The Hanbali school takes its name from Imam Ahmad ibn Hanbal (164–241 AH / 780–855 CE), the great muhaddith and faqih of Baghdad whose steadfastness during the Mihna — the inquisition over the createdness of the Quran — became a defining moment for Ahl us-Sunnah wal-Jama'ah. Imam Ahmad's jurisprudence is rooted in an uncompromising commitment to the Quran, the established Sunnah, and the practice of the Companions, giving strong preference to weak hadith over analogical reasoning when textual evidence is available. His students compiled his fatwas and legal opinions into the foundational texts of the school.

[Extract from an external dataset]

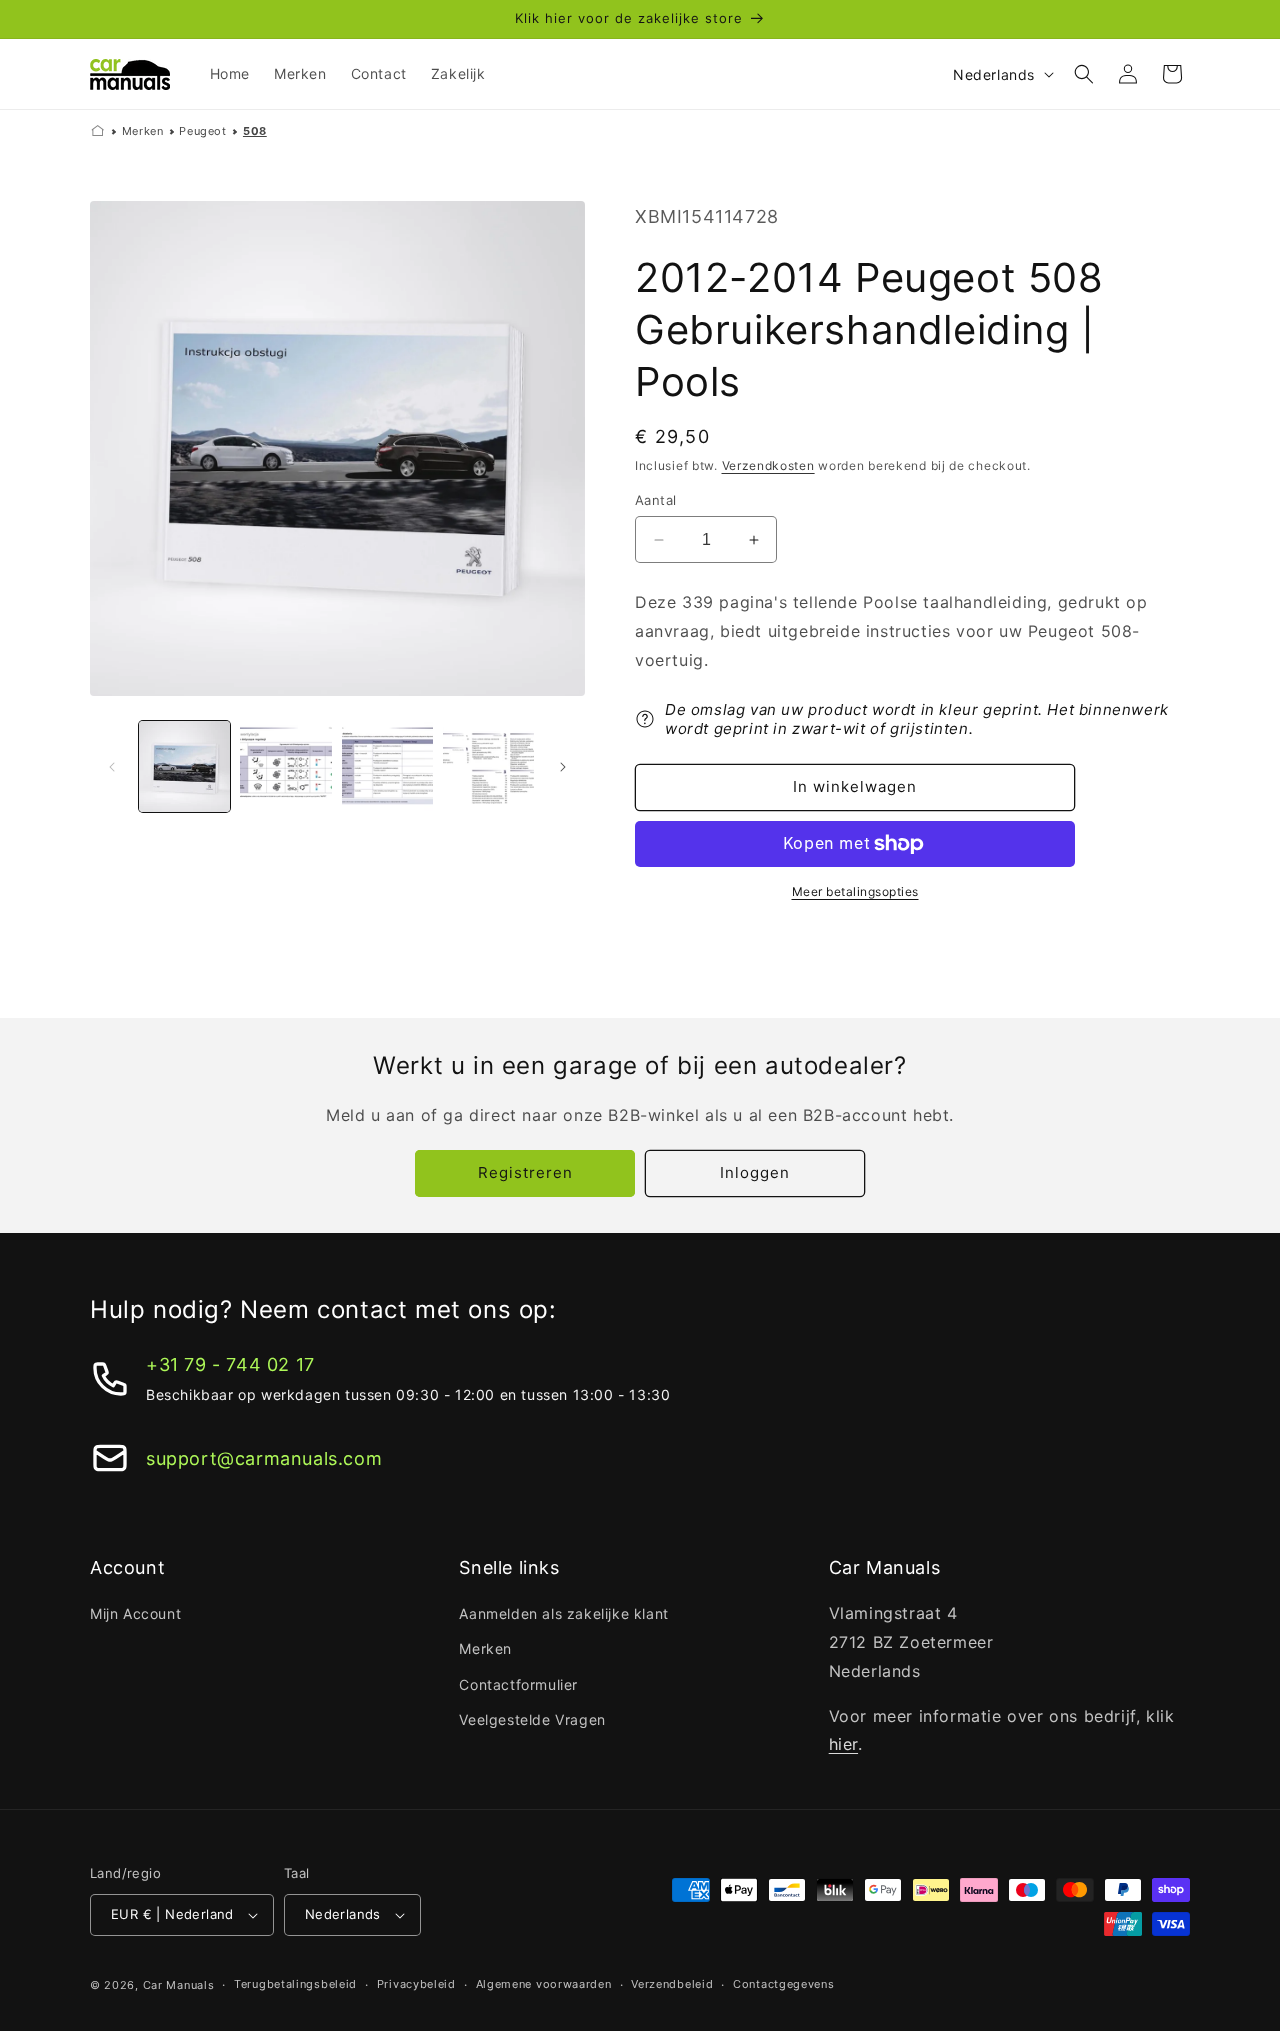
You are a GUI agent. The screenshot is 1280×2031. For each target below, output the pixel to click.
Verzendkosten (768, 465)
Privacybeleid (416, 1984)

Abu Zayd's work traces the Hanbali school from its origins through its various geographical centers — Baghdad, Damascus, Egypt, the Hijaz, and Najd — documenting the chain of scholars, the key texts produced in each era, and the internal methodological debates that shaped the school's development. He examines the major works of fiqh, usul al-fiqh, and faraid produced by Hanbali jurists across the centuries, offering bibliographic descriptions and assessments of their scholarly standing. The book is indispensable for any student seeking to understand how the Hanbali tradition evolved from the oral transmissions of Imam Ahmad's students to the codified legal manuals that became authoritative references.
Among the key themes explored in the work are the distinctive Hanbali methodology of preferring athar (narrations from the Companions and Successors) over legal maxims derived by analogy, the school's historical relationship with Hanbali theological positions (particularly Athari creed), and the contributions of towering figures such as Ibn Qudamah, Ibn Taymiyyah, Ibn al-Qayyim, Mar'i al-Karmi, and Muhammad ibn Abd al-Wahhab. Abu Zayd pays careful attention to the scholarly chains of transmission within the school, treating the madhab as a living intellectual tradition rather than a static collection of rulings.
For students of Islamic jurisprudence and historians of Islamic law, Al-madhab al-Hanbali provides an authoritative map of one of the four accepted schools of Sunni fiqh. Its meticulous documentation of primary sources, manuscript traditions, and scholarly biographies makes it a foundational reference for anyone engaged in serious study of the Hanbali tradition. Readers approaching this work will gain not only historical knowledge but a deeper appreciation for the integrity with which Muslim scholars preserved, transmitted, and refined the legal sciences across fourteen centuries.